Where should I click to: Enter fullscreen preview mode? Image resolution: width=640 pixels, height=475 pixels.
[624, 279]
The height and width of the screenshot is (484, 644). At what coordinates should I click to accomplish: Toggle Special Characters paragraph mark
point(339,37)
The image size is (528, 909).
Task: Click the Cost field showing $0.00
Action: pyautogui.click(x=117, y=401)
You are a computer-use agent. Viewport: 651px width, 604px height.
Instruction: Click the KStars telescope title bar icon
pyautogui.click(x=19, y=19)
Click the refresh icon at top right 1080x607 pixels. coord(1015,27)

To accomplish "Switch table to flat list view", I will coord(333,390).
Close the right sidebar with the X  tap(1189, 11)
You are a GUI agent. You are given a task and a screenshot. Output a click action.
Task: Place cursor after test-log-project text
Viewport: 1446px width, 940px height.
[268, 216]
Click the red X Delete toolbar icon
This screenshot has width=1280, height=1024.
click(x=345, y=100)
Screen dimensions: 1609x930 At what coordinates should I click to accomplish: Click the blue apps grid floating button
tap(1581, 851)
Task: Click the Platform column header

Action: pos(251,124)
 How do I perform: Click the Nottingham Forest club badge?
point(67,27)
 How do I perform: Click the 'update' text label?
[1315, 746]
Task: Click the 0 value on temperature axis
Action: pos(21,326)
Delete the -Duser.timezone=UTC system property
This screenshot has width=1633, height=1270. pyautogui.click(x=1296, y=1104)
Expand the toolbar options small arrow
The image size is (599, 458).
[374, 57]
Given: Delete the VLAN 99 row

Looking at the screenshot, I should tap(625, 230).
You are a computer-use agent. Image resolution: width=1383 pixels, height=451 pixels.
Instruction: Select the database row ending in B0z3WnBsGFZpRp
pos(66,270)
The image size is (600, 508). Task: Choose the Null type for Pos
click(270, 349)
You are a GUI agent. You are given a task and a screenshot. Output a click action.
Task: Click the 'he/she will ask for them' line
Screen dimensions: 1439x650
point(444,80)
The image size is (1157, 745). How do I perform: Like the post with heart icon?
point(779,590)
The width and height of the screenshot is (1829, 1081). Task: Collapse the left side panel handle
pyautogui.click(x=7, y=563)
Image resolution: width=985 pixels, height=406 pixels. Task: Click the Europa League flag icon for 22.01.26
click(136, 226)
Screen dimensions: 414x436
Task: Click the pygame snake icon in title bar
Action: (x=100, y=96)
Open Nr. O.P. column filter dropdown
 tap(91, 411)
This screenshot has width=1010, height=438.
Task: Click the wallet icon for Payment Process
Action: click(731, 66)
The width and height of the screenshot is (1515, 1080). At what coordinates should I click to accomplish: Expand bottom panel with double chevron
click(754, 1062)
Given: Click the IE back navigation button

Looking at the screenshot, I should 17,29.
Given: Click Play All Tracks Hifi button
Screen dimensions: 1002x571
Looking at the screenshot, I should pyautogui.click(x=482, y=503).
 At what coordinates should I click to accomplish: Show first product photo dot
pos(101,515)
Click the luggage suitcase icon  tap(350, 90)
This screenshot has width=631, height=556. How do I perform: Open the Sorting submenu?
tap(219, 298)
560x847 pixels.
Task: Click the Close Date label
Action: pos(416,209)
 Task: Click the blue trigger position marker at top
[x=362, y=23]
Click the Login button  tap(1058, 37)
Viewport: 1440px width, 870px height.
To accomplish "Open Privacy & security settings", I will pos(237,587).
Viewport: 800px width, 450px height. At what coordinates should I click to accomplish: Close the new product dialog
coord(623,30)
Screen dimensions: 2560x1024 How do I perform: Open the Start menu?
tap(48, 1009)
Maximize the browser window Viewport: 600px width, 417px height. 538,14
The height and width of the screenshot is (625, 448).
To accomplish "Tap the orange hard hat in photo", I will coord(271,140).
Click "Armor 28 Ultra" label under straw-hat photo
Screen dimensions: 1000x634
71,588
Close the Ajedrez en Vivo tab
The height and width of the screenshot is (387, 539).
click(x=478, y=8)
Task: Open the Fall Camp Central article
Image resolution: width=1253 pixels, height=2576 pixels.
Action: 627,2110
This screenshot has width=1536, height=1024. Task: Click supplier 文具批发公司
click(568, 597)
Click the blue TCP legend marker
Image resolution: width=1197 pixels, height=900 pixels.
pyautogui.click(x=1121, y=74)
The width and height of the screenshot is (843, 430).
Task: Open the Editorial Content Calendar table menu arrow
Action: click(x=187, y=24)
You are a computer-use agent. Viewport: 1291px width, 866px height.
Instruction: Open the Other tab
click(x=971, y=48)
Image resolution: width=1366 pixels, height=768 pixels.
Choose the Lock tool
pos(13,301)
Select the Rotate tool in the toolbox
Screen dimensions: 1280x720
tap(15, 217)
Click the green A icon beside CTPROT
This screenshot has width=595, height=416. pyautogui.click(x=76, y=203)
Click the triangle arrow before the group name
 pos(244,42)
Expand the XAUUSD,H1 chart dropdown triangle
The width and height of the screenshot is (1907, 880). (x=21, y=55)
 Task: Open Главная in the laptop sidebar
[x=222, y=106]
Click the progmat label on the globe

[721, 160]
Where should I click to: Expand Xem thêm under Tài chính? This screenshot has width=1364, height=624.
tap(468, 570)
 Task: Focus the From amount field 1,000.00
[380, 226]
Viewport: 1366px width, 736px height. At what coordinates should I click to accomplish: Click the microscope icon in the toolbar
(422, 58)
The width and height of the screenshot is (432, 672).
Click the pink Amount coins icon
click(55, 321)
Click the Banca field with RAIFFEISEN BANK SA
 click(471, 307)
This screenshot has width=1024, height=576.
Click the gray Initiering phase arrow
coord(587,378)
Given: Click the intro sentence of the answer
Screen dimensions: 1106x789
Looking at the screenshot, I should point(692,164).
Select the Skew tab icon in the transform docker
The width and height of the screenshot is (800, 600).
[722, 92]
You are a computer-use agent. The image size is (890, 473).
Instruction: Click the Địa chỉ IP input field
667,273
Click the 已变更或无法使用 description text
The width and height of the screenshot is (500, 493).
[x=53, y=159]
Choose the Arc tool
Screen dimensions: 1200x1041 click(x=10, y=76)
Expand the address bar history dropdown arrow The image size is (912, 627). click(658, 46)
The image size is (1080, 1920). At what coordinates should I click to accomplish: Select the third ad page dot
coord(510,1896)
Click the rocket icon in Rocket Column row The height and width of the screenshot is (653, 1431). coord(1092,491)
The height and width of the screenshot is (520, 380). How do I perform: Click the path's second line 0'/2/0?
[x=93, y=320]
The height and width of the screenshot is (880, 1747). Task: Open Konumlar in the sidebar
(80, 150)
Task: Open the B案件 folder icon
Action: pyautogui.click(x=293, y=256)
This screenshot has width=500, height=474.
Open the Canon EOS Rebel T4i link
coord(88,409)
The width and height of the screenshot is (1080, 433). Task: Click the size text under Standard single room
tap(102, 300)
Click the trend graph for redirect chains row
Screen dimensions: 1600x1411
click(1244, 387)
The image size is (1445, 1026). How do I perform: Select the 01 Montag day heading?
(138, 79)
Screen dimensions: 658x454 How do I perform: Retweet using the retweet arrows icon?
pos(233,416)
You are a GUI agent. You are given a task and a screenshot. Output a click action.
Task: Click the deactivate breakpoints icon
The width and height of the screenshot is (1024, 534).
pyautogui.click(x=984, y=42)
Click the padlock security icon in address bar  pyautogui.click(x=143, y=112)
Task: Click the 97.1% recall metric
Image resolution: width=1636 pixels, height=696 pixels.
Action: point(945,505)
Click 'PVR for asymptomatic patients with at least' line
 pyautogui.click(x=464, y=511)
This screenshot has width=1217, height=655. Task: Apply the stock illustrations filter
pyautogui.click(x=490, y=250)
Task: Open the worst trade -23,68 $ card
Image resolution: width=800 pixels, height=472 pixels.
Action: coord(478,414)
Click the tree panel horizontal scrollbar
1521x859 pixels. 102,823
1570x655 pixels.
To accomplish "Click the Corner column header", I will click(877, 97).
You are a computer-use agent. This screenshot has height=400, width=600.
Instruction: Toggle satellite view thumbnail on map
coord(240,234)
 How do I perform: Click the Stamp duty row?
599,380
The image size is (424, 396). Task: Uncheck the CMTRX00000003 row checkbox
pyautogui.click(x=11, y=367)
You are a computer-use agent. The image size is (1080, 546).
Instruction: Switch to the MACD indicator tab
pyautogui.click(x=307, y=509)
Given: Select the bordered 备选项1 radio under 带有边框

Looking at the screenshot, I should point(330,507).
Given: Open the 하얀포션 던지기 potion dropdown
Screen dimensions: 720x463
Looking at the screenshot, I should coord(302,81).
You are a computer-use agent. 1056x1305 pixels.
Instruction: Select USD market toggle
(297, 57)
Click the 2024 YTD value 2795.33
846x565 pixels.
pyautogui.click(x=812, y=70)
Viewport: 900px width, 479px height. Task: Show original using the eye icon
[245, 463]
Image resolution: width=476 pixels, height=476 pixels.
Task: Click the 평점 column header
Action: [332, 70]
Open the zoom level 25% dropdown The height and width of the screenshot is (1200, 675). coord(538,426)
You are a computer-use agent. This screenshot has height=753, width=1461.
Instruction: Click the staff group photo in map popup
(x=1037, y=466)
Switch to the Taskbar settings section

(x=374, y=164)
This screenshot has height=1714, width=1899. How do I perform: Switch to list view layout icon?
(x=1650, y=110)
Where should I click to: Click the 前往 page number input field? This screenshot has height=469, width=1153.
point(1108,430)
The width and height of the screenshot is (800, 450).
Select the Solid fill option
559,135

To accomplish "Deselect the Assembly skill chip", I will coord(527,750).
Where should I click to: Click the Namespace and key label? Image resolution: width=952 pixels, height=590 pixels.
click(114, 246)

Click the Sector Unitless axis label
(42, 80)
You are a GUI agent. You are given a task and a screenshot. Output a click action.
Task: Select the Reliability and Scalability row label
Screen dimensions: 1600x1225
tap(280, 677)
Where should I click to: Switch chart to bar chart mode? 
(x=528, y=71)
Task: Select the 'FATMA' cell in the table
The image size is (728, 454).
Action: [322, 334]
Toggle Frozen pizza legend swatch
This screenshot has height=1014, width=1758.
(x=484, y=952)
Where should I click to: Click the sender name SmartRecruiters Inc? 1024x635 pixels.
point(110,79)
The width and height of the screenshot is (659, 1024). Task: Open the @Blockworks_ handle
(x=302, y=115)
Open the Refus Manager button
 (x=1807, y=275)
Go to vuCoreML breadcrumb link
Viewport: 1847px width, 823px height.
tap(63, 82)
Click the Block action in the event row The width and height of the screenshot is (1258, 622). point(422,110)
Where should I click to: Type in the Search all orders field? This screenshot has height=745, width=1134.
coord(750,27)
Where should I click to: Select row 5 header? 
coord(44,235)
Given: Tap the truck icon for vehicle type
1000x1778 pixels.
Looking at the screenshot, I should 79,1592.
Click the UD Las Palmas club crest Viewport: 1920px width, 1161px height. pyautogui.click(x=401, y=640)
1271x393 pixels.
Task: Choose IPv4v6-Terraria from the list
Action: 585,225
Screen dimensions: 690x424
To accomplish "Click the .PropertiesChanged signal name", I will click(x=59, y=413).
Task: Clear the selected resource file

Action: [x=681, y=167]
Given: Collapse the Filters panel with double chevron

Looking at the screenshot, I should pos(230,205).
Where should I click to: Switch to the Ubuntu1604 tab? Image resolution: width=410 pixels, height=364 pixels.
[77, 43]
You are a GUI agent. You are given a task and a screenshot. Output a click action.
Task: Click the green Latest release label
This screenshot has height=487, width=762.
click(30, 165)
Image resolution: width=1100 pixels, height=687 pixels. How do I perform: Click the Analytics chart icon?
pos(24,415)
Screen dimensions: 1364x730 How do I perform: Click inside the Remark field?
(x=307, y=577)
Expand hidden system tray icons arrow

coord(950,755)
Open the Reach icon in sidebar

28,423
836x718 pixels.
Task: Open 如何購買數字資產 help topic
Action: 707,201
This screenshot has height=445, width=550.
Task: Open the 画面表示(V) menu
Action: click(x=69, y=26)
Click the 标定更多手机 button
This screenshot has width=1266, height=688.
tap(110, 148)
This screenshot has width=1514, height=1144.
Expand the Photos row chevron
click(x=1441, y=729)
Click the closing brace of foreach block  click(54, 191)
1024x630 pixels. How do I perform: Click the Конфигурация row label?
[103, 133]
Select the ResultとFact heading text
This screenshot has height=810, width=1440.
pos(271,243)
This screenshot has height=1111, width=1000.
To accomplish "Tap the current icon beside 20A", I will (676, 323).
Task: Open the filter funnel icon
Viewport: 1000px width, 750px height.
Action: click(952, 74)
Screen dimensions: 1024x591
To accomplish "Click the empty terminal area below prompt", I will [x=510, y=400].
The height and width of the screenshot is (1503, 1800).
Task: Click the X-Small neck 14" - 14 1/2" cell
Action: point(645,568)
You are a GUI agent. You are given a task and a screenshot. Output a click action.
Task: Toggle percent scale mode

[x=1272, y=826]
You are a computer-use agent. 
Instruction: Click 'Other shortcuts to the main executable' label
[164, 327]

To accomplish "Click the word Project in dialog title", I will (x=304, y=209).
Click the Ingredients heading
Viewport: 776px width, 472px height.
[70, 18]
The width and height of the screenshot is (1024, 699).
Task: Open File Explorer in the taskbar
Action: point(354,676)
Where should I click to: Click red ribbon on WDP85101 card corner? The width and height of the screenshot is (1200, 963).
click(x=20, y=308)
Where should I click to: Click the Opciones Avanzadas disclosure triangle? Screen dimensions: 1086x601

- _What is required_: Within the listing above, give again exactly every line from the line with "Screen dimensions: 1002x571" through the line with "Click the luggage", both included, and no other line.

- _Solution below_:
Screen dimensions: 1002x571
Looking at the screenshot, I should pyautogui.click(x=482, y=503).
 At what coordinates should I click to accomplish: Show first product photo dot
pos(101,515)
Click the luggage suitcase icon  tap(350, 90)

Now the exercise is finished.